Wednesday, December 19, 2012

Jesus was baptised... as a baby?


The year of Luke has barely started, and I'm already having a gripe at the lectionary. For those who had more than enough the last time I wen't ballistic at the lectionary compilers, please forgive this additional outburst. I was doing some forward planning with our parish administrator this morning, and something struck us as rather odd about the chronology of the readings for the next month or so. Allow me to demonstrate:

Christmas day   –   Jesus' birth (Luke 2.1-20)
1st Sunday of Christmas   –   The twelve year old Jesus is found in the temple (Luke 2.41-52)
Epiphany   –   The infant Messiah is revealed to the Gentiles (Matthew 2.1-12)
Baptism of Christ   –   Jesus is baptised by John in the river Jordan (Luke 3.15-22)
3rd Sunday of Epiphany   –   The wedding at Canna (John 2.1-1)
4th Sunday of Epiphany   –   Jesus teaches in the Synagogue at Nazareth (Luke 4.14-21)
Candlemas (if transferred to the Sunday)  –  The infant Jesus is presented in the temple (Luke 2.22-40)
Sunday before Lent   –   Jesus is transfigured (Luke 9.28-43)

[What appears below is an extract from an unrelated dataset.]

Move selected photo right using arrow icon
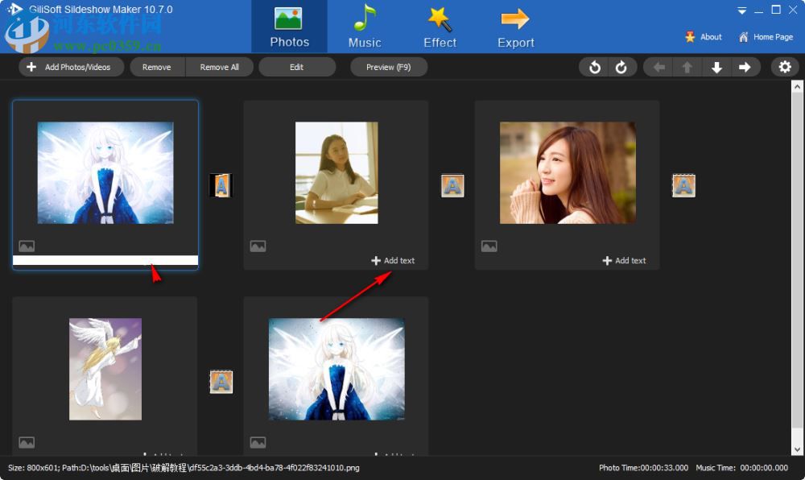 pos(746,67)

That is a really strange chronology. Jesus is born, and then is found reasoning with teachers in the temple. Next Sunday he is an infant again, being adored by the Magi. The next Sunday he is being baptised (yes as a grown man). You then ge a couple of weeks of 'grown man Jesus' texts. But then Candlemas arrives and you are back at an infancy text. The next week, inexplicably, Jesus is transfigured.

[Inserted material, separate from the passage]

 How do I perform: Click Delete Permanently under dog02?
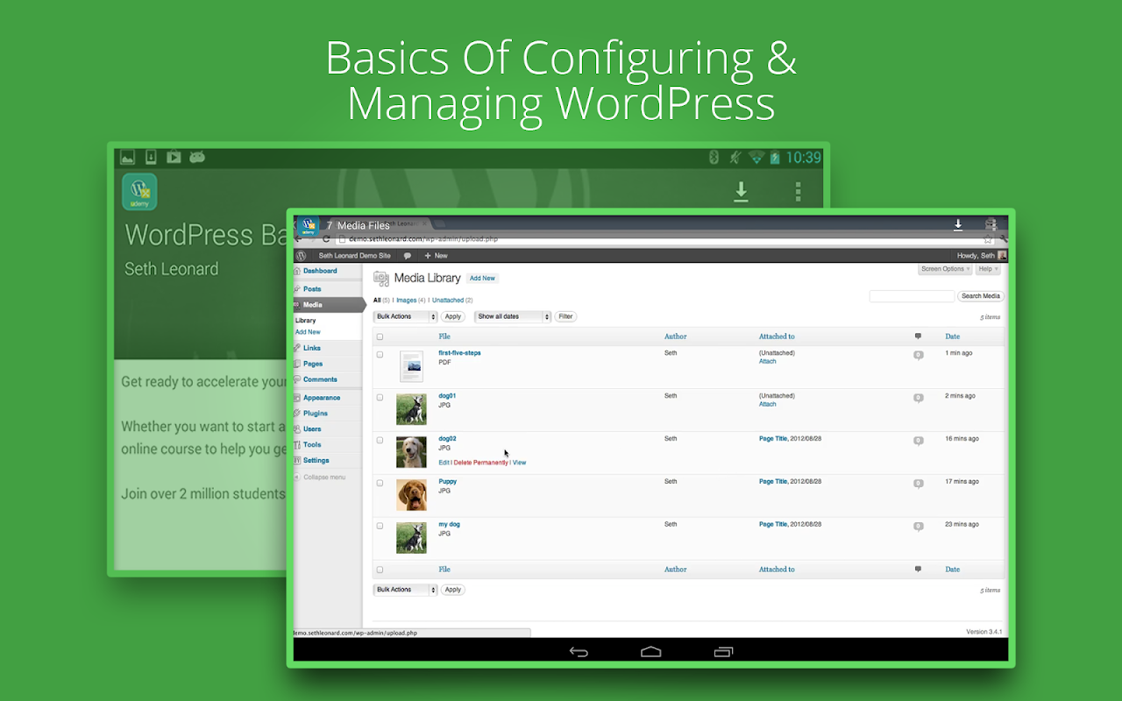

I really cannot help but think that all of this shows how the church calendar consistently mangles the narrative of the gospels. I often hear laments about how people don't know the basic gospel story anymore... perhaps the reason for that can be found at our own doorstep? When Jesus is baptised before he is presented in the temple, confusion is completely understandable. I don't even want to think about how the feast of the naming and circumcision of Jesus can come after he was found in the temple as a twelve year old! 

I know that the lectionary is not supposed to be chronological, and that there are difficulties with easter changing date every year. However, if your study of the gospels comes solely, or even mainly through Sunday worship, the odds of having a pretty weird understanding of the events of Jesus' life are huge.

1 comment:

muriach9 said...

Is this a problem with the Common Worship Lectionary?

BCP supposes, as far as I can see, that people read >daily< morning and evening more or less straight through, with Sundays and Saints inserted into the sequence to mark the particular event. And events won't be conveniently sequential, because recorded events can fall in different years or decades or millenia.
If, on the other hand, you suppose that people only have contact on Sundays, you possibly ought to be starting from somewhere else altogether. Perhaps a properly sequenced series of homilies?